Para compreendermos um pouco da visão existencialista, vamos fazer uma singela leitura da obra "Entre quatro paredes", de Jean-Paul Sartre, onde podemos ver alguns dos princípios desta cosmovisão. Em um salão, entre quatro paredes, inicia-se a peça teatral com o diálogo entre as personagens O Criado e Joseph Garcin, que era "publicista e homem de letras" (p. 6). O lugar é descrito como um salão do tipo Segundo Império, onde nada combina e o tédio é a monotonia fazem a filantropia do lugar. O Criado, de forma monótona, responde às perguntas sobre o lugar que se trata do inferno. Na segunda cena, entra a personagem Inês, que observa em silêncio o lugar, trazendo a admiração do Criado por não ouvir nenhuma interrogação. Para completar o trio e o lugar na terceira poltrona, entra Estelle.
Por se tratar do inferno, Inês acredita que Garcin é o carrasco que iria afligi-la por suas culpas, mas este afirma não tratar deste personagem infernal. Porém, os tiques nervosos de Garcin incomodam a Inês que reclama, fazendo-o colocar as mãos no rosto. Ao entrar e ver o homem com a mão no rosto, Estelle fica apavorada, pois achava que se tratava de seu ex amante sem rosto, posto que havia se suicidado com um tiro na cara. Logo neste encontro das personagens, podemos entender o que se passa com as mesmas, por meio da forma como cada uma das mulheres veem Garcin. Cada uma o enxerga por meio de seus temores. Garcin pergunta pelos instrumentos de tortura infernais que deveriam ter no inferno. Inês pergunta pelo carrasco que iria trazer-lhes o horror, mas Estelle já se aproxima do que iria acontecer, pois teme à perseguição do seu erro expresso no homem que se matara por causa dela.

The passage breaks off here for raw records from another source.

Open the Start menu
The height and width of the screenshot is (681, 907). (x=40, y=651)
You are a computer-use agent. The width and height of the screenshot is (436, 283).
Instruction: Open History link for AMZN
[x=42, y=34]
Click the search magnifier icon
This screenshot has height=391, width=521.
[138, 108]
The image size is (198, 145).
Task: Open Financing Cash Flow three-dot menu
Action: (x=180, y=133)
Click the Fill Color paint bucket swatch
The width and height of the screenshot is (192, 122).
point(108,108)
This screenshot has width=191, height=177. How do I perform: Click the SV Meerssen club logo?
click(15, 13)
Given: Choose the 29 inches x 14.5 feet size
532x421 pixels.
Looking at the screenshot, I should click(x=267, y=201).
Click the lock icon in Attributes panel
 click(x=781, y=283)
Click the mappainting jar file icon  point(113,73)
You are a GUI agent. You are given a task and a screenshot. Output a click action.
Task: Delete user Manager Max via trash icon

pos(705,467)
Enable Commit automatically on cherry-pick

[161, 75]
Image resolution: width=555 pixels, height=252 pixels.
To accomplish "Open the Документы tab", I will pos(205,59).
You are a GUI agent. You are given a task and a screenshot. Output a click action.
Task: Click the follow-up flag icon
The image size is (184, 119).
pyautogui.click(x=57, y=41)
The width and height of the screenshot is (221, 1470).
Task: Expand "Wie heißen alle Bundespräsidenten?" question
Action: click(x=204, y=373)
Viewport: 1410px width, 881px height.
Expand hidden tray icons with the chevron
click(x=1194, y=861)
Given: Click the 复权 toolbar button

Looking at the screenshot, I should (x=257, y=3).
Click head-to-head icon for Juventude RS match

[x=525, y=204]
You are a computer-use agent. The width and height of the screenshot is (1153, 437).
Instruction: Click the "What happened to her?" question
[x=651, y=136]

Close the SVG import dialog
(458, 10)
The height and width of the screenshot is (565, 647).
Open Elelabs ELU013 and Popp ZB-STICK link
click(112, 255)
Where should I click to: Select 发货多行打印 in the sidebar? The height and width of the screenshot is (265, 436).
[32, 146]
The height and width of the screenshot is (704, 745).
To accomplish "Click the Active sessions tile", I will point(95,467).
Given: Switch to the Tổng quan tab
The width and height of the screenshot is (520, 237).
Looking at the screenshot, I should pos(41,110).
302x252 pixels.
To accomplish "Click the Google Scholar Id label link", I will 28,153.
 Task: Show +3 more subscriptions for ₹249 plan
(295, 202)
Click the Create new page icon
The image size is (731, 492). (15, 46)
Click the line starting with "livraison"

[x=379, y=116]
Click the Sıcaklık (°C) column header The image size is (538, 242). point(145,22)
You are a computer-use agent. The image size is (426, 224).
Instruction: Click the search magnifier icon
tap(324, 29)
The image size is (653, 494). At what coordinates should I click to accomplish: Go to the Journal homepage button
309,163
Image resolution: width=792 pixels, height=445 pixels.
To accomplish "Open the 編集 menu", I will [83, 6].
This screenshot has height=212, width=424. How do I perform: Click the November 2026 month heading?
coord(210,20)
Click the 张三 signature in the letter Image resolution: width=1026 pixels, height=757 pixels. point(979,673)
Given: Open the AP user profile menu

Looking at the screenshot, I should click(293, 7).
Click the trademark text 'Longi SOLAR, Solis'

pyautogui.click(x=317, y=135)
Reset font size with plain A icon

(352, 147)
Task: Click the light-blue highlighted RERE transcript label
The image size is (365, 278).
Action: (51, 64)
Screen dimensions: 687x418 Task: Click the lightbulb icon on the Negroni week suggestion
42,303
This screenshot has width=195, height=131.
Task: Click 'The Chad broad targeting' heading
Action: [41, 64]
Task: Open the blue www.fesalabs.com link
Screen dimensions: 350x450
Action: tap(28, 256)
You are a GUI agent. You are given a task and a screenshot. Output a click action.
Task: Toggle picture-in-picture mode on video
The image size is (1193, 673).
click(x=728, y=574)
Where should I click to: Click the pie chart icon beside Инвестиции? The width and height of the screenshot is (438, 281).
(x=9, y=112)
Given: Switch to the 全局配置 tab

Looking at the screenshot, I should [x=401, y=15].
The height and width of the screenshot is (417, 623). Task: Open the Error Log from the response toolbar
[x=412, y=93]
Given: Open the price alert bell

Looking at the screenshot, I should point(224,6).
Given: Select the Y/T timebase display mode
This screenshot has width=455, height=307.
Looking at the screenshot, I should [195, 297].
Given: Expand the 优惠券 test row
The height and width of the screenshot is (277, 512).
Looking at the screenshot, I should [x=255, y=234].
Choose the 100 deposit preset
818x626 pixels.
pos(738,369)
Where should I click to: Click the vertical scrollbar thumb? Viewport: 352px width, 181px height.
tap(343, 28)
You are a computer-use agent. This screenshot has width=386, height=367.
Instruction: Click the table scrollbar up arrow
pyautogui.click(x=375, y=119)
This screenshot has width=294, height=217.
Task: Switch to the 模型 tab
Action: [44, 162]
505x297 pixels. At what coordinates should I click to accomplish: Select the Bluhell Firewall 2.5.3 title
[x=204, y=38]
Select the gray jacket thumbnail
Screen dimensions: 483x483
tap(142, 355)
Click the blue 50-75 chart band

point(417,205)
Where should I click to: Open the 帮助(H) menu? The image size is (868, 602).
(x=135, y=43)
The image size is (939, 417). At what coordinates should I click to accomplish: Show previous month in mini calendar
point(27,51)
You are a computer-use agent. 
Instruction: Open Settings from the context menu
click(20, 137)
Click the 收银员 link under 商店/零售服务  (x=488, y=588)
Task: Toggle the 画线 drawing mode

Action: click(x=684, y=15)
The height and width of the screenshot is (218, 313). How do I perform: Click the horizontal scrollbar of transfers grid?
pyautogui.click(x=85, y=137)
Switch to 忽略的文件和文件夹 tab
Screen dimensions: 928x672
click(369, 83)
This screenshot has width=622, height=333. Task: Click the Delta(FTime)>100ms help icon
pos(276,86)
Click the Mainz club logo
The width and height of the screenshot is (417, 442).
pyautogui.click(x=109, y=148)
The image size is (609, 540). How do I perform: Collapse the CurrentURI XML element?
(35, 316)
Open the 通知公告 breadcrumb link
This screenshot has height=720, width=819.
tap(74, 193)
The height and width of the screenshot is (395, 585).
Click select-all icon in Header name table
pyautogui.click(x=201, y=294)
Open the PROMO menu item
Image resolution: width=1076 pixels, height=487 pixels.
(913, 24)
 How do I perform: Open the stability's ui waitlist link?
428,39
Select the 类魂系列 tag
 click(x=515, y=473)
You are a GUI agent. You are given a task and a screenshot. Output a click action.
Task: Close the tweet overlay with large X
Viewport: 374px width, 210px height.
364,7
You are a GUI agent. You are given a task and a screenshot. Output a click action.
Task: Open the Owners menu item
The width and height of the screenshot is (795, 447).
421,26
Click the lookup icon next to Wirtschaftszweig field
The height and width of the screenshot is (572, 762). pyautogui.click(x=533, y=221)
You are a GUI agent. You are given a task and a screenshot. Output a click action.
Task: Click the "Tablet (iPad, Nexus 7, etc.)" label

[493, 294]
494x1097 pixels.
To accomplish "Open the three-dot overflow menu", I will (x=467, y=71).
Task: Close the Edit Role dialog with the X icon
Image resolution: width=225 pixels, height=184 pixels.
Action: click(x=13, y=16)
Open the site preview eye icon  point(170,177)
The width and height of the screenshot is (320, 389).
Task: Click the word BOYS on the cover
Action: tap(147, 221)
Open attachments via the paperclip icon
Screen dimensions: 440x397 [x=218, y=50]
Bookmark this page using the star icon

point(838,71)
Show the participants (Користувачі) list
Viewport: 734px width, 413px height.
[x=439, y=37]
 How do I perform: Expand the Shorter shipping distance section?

Dando seguimento a história, cada um tem curiosidade de saber qual o fato que os teria trazido ao inferno. Cada um narra seu erro que se torna uma arma de tortura nas frases seguintes. Inês é uma mulher que odeia homens e se apaixona por Estelle, que por sua vez se apaixona por Garcin, desejando se entregar a ele, mas ele fica impossibilitado de ter um pequeno prazer no inferno, porque o olhar de Inês, que deseja Estelle sempre está sobre ele, apontando a fraqueza que fora antes confidenciada. Sempre que se aproxima de Estelle, Inês chamava Garcin de covarde, posto que morrera de forma frouxa e, em vida, aproveitava-se para tortura sua esposa. Desde as confidências de início, até o fim da peça, tornam-se cada um o inferno para o outro. Como podemos ver neste breve diálogo onde Garcin e Inês brigam:
INÊS – (Encarando-o sem medo, mas com enorme surpresa) Ah! (Um tempo) Esperem aí. Agora compreendo, agora sei porque nos puseram juntos. GARCIN – Tome cuidado com o que vai dizer. INÊS – Vão ver como é tolo. Tolo como tudo. Não. Não existe tortura física, não é mesmo? E, no entanto, estamos no inferno. E ninguém mais chegará. Ninguém. Temos que ficar juntos, sozinhos, até o fim. Não é isso? Quer dizer que há alguém que faz falta aqui: o Carrasco (p. 13)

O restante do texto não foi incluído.